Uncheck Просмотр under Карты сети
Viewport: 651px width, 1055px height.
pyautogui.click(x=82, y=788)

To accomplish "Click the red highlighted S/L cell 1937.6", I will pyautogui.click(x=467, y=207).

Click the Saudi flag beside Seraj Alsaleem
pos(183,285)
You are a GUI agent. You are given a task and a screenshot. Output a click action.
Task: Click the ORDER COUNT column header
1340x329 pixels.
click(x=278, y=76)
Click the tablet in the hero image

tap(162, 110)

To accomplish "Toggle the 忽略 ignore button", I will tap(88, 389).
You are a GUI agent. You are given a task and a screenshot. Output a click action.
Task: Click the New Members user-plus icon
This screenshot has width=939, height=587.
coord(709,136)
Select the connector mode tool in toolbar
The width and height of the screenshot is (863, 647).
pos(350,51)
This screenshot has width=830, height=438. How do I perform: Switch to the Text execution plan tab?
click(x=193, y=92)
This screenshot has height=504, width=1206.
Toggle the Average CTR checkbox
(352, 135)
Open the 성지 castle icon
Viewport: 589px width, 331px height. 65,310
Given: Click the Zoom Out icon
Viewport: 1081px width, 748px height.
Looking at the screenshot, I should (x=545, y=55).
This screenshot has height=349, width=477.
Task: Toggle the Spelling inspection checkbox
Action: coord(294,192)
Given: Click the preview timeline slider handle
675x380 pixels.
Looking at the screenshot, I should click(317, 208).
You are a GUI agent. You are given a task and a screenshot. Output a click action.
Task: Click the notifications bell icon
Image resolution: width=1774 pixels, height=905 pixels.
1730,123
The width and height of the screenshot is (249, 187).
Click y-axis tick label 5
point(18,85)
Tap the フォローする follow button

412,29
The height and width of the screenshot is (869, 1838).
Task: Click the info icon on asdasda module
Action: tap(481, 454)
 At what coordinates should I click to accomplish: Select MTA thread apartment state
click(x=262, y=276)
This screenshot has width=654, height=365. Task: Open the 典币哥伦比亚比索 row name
|---|
§ Request
Retype all of the records above line for line, changing nothing.

§ Solution
Uncheck Просмотр under Карты сети
Viewport: 651px width, 1055px height.
pyautogui.click(x=82, y=788)

To accomplish "Click the red highlighted S/L cell 1937.6", I will pyautogui.click(x=467, y=207).

Click the Saudi flag beside Seraj Alsaleem
pos(183,285)
You are a GUI agent. You are given a task and a screenshot. Output a click action.
Task: Click the ORDER COUNT column header
1340x329 pixels.
click(x=278, y=76)
Click the tablet in the hero image

tap(162, 110)

To accomplish "Toggle the 忽略 ignore button", I will tap(88, 389).
You are a GUI agent. You are given a task and a screenshot. Output a click action.
Task: Click the New Members user-plus icon
This screenshot has width=939, height=587.
coord(709,136)
Select the connector mode tool in toolbar
The width and height of the screenshot is (863, 647).
pos(350,51)
This screenshot has width=830, height=438. How do I perform: Switch to the Text execution plan tab?
click(x=193, y=92)
This screenshot has height=504, width=1206.
Toggle the Average CTR checkbox
(352, 135)
Open the 성지 castle icon
Viewport: 589px width, 331px height. 65,310
Given: Click the Zoom Out icon
Viewport: 1081px width, 748px height.
Looking at the screenshot, I should (x=545, y=55).
This screenshot has height=349, width=477.
Task: Toggle the Spelling inspection checkbox
Action: coord(294,192)
Given: Click the preview timeline slider handle
675x380 pixels.
Looking at the screenshot, I should click(317, 208).
You are a GUI agent. You are given a task and a screenshot. Output a click action.
Task: Click the notifications bell icon
Image resolution: width=1774 pixels, height=905 pixels.
1730,123
The width and height of the screenshot is (249, 187).
Click y-axis tick label 5
point(18,85)
Tap the フォローする follow button

412,29
The height and width of the screenshot is (869, 1838).
Task: Click the info icon on asdasda module
Action: tap(481, 454)
 At what coordinates should I click to accomplish: Select MTA thread apartment state
click(x=262, y=276)
This screenshot has width=654, height=365. Task: Open the 典币哥伦比亚比索 row name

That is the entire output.